Day 2: Classes Begin

Well, today got off to a rocky start. I left the dorms later than I wanted, but with what I thought was still enough time to get to the 10am orientation at the law school. After yesterday's meanderings, I had plotted out a more direct route to walk to school. Unfortunately, I got turned around and quickly lost. I had to ride the Tube to get there and still ended up being late. Fortunately I didn't miss too much.

My first class started immediately after orientation. It's Public International Law, and looks to be an interesting course. Our professor is from Scotland and seems very excited about international law, which is a big plus. It also sounds like we'll be discussing very contemporary subjects. It's a relatively small class (roughly 20 students) comprised of American students (many from ND, but several from other U.S. law schools) and a large contingent of Aussies from ND's Australian campus.

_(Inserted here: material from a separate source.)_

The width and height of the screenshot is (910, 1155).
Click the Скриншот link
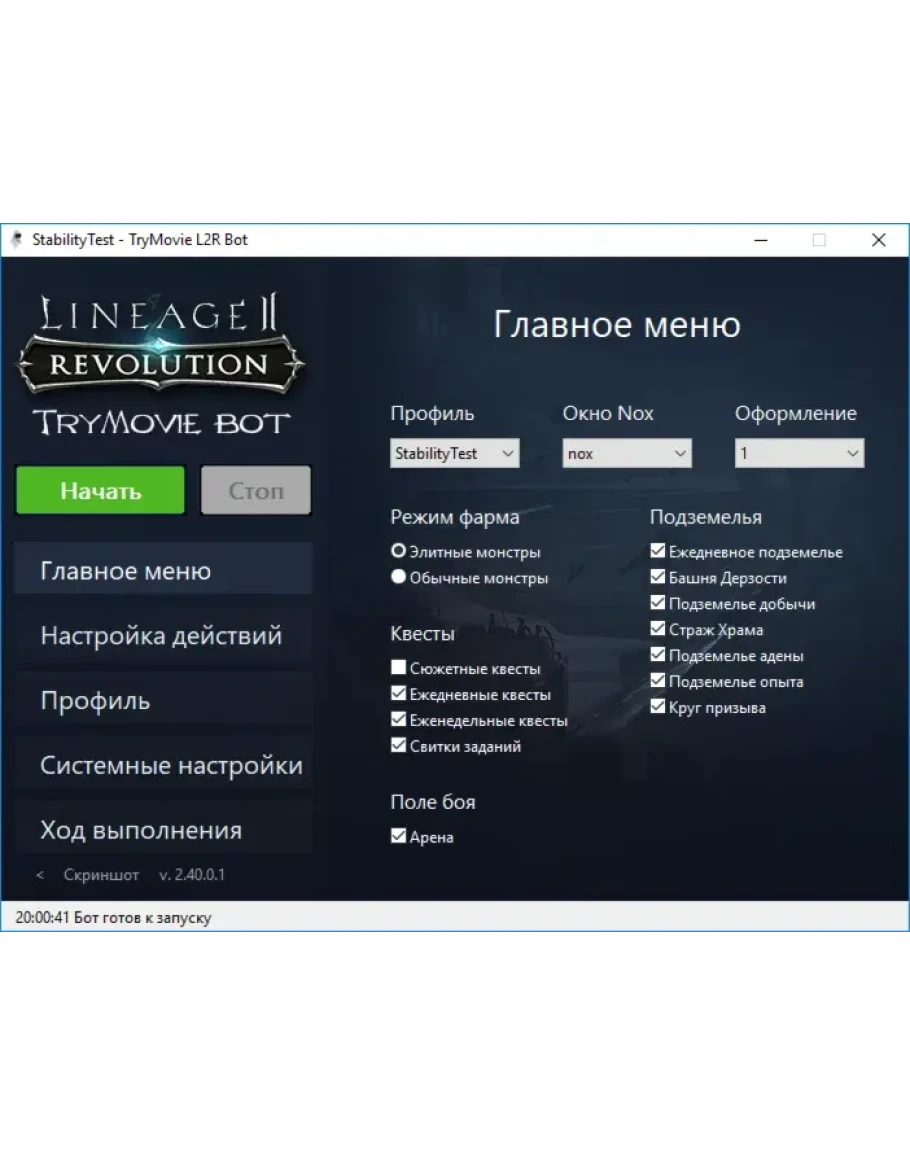click(x=101, y=875)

Right after Public International Law I have European Union Law. This course is taught by Professor Moens (hailing from Belgium, but he teaches at the Australian campus), who came highly recommended from a now rising 3L who did the London Programme last summer. He seems quite entertaining, which is good since I also have him for International Business Law. The course is a little intimidating, as I don't know too much about the formation of the EU (such as, which countries joined when - something Prof. Moens seems to think is general knowledge). The course got off to a less than exciting start as we went through a number of treaties as background material (including a lot of accession treaties detailing which countries joined when). After we get through some of the background material though, I think this class will be pretty interesting.

This wrapped up my classes for the day, and it was time to buy some books. I actually got to the book store without incident (save a wrong turn that landed me in Knockturn Alley rather than Diagon Alley, and - um, nevermind). I purchased two large books for my PIL class and trekked home.

1 comment:

Anonymous said...

Thanks for the updates, Alex. Keep them coming when you have a chance, but don't waste too much valuable site-seeing time.